とはいえ、2025年とはいま(2021年5月後半)から3年半という短い期間であり、既存のジャガーユーザーや正規販売店にとっては、今後ジャガーランドローバージャパンがどのようにEVシフトするのか、極めて強い関心があると思います。
■ジャガーが実践する「お客さま第一主義」とは
そうしたなか、ジャガーランドローバージャパンは期間限定のポップアップショールームを東京の南青山にオープンさせ、「FOR 2025」をテーマに完全EV化に向けてユーザーが実感することができるスペースを設けました(2021年5月22日から5月30日)。
オープン初日に現地を取材してみると、施設は地下鉄表参道駅から徒歩10分弱で、根津美術館の並びにありました。
1階には、日本初公開の「E-PACE PHEV」が展示されています。バッテリー容量は15kWhで価格は993万4000円(消費税込)。日本導入車は2021年秋からで限定20台となります。2階には、お洒落な雰囲気の中で無料の飲み物を提供するスペースもありました。
ジャガー「E-PACE PHEV」が展示されるポップアップショールームの様子
ジャガーランドローバージャパンの関係者と簡単な意見交換をしたところ、今回のEVシフトに向けて「お客さま第一主義」を徹底すると強調しました。
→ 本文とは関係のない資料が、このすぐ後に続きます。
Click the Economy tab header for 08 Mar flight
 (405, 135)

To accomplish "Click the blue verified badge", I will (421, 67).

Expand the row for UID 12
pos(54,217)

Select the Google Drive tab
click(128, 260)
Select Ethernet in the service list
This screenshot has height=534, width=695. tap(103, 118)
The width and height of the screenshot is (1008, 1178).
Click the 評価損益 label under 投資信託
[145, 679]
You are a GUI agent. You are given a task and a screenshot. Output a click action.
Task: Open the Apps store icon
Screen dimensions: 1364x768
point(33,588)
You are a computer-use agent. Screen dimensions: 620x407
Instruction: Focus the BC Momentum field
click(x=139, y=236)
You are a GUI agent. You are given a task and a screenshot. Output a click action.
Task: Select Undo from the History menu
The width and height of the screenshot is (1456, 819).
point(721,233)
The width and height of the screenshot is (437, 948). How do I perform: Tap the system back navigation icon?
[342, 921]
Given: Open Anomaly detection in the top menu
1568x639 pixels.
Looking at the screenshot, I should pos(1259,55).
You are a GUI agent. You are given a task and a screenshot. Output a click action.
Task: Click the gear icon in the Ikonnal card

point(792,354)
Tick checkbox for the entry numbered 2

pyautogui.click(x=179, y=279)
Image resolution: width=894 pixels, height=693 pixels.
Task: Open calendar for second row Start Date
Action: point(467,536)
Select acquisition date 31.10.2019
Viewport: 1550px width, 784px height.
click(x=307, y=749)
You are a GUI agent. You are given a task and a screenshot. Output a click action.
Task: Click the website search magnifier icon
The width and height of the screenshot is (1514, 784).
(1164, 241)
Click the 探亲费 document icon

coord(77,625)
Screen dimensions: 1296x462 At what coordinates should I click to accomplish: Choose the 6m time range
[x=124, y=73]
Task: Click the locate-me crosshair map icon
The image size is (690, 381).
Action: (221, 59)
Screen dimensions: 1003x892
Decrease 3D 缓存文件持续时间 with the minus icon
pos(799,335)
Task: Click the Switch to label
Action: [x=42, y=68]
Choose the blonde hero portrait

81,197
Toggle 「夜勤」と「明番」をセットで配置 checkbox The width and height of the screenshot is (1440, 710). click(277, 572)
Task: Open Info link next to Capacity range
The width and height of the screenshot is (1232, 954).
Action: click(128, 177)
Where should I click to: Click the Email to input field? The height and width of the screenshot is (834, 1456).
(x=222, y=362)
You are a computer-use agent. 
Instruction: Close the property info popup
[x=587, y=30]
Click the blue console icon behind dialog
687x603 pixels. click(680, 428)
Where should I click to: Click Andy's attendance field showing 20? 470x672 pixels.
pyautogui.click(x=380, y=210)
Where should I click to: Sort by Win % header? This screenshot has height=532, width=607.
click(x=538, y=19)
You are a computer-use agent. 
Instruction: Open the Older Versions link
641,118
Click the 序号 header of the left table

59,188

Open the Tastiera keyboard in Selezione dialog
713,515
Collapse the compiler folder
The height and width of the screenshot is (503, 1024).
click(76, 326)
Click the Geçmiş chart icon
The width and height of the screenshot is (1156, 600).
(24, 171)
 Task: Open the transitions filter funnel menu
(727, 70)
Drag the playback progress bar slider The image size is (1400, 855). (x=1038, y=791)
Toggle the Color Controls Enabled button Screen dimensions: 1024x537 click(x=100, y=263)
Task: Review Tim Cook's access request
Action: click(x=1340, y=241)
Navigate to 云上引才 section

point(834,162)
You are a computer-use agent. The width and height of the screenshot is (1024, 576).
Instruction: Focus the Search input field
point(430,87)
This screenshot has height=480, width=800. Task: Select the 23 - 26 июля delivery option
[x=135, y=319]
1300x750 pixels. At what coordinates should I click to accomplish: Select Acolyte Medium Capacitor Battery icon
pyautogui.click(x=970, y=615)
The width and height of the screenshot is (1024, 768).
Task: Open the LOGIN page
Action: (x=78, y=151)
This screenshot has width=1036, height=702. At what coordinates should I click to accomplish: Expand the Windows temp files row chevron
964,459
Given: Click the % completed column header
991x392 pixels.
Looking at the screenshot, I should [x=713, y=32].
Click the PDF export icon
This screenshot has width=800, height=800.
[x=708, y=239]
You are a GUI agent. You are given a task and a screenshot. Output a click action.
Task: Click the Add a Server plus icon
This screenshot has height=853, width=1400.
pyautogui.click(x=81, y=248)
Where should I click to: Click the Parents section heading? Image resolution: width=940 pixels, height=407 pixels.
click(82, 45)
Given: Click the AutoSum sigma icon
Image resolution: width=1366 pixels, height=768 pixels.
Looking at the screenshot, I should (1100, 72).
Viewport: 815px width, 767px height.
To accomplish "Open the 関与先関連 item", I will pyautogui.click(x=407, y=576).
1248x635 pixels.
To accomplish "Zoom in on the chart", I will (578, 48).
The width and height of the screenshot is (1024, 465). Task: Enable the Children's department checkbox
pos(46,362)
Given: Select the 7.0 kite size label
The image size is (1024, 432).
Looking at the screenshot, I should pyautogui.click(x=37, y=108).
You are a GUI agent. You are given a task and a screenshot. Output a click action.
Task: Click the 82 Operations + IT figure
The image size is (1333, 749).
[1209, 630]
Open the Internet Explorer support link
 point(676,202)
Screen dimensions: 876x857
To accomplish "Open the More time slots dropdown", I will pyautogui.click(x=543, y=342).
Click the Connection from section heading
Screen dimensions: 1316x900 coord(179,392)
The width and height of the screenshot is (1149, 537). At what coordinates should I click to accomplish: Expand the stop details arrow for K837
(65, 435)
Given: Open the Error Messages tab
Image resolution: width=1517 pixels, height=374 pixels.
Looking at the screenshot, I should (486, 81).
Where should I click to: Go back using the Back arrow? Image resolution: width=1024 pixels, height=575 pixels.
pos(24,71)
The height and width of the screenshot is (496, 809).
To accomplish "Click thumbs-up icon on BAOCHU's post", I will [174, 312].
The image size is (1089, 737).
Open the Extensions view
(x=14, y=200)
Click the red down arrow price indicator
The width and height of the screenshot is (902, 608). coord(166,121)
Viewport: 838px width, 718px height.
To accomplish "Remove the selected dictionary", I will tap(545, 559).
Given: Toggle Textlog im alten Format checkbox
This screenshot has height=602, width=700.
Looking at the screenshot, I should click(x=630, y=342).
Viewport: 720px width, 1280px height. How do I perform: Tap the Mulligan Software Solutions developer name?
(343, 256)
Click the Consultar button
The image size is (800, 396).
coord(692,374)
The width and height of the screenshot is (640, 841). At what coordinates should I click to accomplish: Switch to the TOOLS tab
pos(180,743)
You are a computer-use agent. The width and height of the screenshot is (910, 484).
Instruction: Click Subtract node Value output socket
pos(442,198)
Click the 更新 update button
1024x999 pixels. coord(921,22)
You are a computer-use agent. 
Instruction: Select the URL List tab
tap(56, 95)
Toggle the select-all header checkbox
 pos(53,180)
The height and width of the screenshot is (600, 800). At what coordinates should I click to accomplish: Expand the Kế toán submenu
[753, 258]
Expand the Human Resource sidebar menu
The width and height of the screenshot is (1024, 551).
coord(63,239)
具体的には、全国の販売店での営業職としてすでに配備しているEVスペシャリストを現在の47人から100人体制とし、充電設備に対して積極的に投資するなどして、EVシフトに対しての顧客対応を強化するといいます。
筆者の感覚としては、既存のジャガーユーザーにとっては、電動化については欧州ブランドの多くが進めている、マイルドハイブリッド、プラグインハイブリッド、そしてEVという緩やかな電動化を想像していた人も少なくないと思います。
そのため、これから3年半でカタログモデルがすべてピュアEVとなることで、ジャガーランドローバージャパンは既存ユーザーに対して、極めて丁寧な説明が必要になると考えます。
一部報道にあるように、ジャガーランドローバー本社では、ラグジュアリーセダン「XJ」のピュアEV量産計画を中止したとも伝えられています。
2025年のピュアEV化については、現在の「I-PACE」を中核としたクロスオーバーSUVがモデルの主流になるのか、それとも、ジャガーの伝統的デザインを踏襲するまったく新しい発想のEVモデルが一気に登場するのか。
今後のジャガーの動きを注視していきたいと思います。